EXTRACTED RECORDS –
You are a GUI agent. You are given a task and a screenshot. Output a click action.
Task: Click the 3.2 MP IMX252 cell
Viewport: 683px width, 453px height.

==

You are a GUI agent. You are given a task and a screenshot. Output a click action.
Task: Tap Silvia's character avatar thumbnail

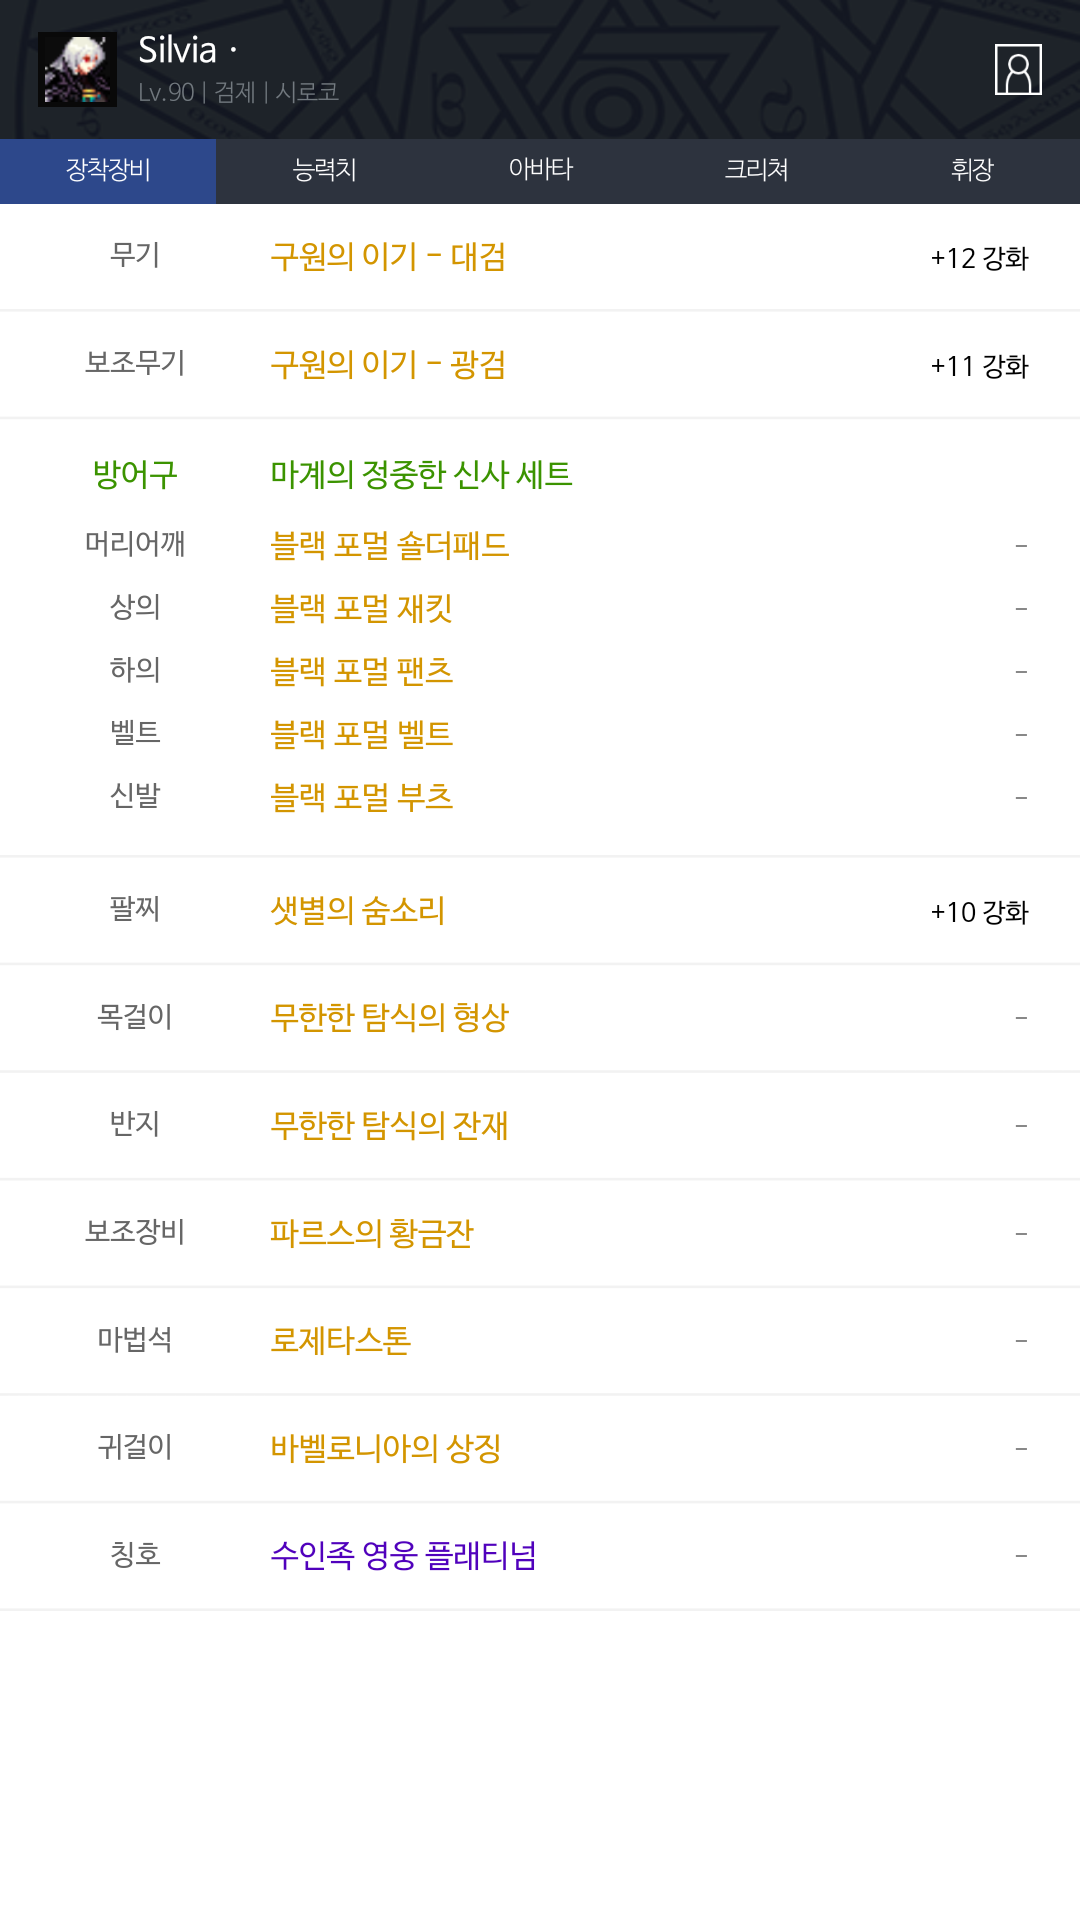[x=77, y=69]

WORK REQUEST –
The response should be the listing above, limited to the lines between the one holding "Task: Click the 3.2 MP IMX252 cell" and the one holding "Viewport: 683px width, 453px height.", inclusive, reproduced exactly.

COMPLETED TASK –
Task: Click the 3.2 MP IMX252 cell
Viewport: 683px width, 453px height.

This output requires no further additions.